Still, this one could have been much, much worse.
Spy Game (2001): For a Tony Scott movie, this spy affair
with Robert Redford and Brad Pitt (two guys who managed to get impressive
careers out of pretty faces, an understanding of how to best utilize their
limited ranges as actors, and clever choice of roles) is downright sedate. It’s
clear that Scott at times tries to emulate the style of classic 70s spy films
with early 2000s technology, but he’s still not a terribly great choice for a
spy film that isn’t going bigger than James Bond all of the time. Scott’s too
showy a director to provide the subtlety a good espionage movie needs, even the
sort that’s a third of an action movie, and simply not thoughtful (as a Scott
detractor, I’m tempted to say not intelligent, but I didn’t know the guy, so…)
enough to get into the questions of personal ethics, political expediency and
morals the best of these movies explore. Though he is clearly trying, and not
vomiting stupid camera tricks into my eyes for most of the film’s running time,
so that’s a plus.
(Tyler Rake) Extraction (2020): I’m actually rather happy
that Netflix is putting money into higher budget action movie fare like this,
but Sam Hargrave’s Extraction doesn’t really scratch the action itch
like Netflix’s Indonesian and Filipino examples of the last few years do for me.

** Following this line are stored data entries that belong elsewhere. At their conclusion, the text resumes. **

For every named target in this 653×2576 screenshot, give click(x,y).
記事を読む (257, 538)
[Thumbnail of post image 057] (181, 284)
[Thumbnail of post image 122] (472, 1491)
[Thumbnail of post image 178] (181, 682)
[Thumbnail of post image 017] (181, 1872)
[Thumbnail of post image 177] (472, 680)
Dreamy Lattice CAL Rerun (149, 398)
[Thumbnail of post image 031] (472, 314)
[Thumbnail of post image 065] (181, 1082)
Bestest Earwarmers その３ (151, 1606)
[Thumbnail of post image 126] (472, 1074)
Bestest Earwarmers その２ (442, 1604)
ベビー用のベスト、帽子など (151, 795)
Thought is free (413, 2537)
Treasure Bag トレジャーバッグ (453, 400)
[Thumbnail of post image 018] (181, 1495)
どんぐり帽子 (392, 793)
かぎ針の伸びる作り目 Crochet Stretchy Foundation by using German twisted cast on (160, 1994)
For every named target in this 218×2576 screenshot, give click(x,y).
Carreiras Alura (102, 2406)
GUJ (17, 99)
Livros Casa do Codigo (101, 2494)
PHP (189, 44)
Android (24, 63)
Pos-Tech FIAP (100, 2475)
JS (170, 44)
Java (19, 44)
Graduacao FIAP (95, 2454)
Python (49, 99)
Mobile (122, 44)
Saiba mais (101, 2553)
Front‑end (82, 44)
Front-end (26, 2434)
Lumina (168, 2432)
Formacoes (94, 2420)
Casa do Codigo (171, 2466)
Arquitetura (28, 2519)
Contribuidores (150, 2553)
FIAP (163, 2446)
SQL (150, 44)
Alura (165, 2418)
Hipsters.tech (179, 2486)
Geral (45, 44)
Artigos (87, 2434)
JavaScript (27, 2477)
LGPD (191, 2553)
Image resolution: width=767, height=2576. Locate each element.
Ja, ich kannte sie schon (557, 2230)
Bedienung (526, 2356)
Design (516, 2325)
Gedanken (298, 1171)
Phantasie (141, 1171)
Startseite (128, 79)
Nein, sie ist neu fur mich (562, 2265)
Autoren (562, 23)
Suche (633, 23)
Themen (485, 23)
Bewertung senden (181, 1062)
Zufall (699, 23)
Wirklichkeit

It is clearly trying to go as all out as these films, but there’s a strangely
bland quality to the action, rather as if you were watching drafts for a nasty,
bloody action movie than the actual thing.
The by-the-numbers script by Joe Russo (who has done much, much better in the
in theory much more restrictive superhero genre) certainly doesn’t help, nor
does Chris Hemsworth’s not exactly exciting lead performance. And at this point,
Hemsworth is good when he has the right script to work from, but can’t make a
film look better than it actually is.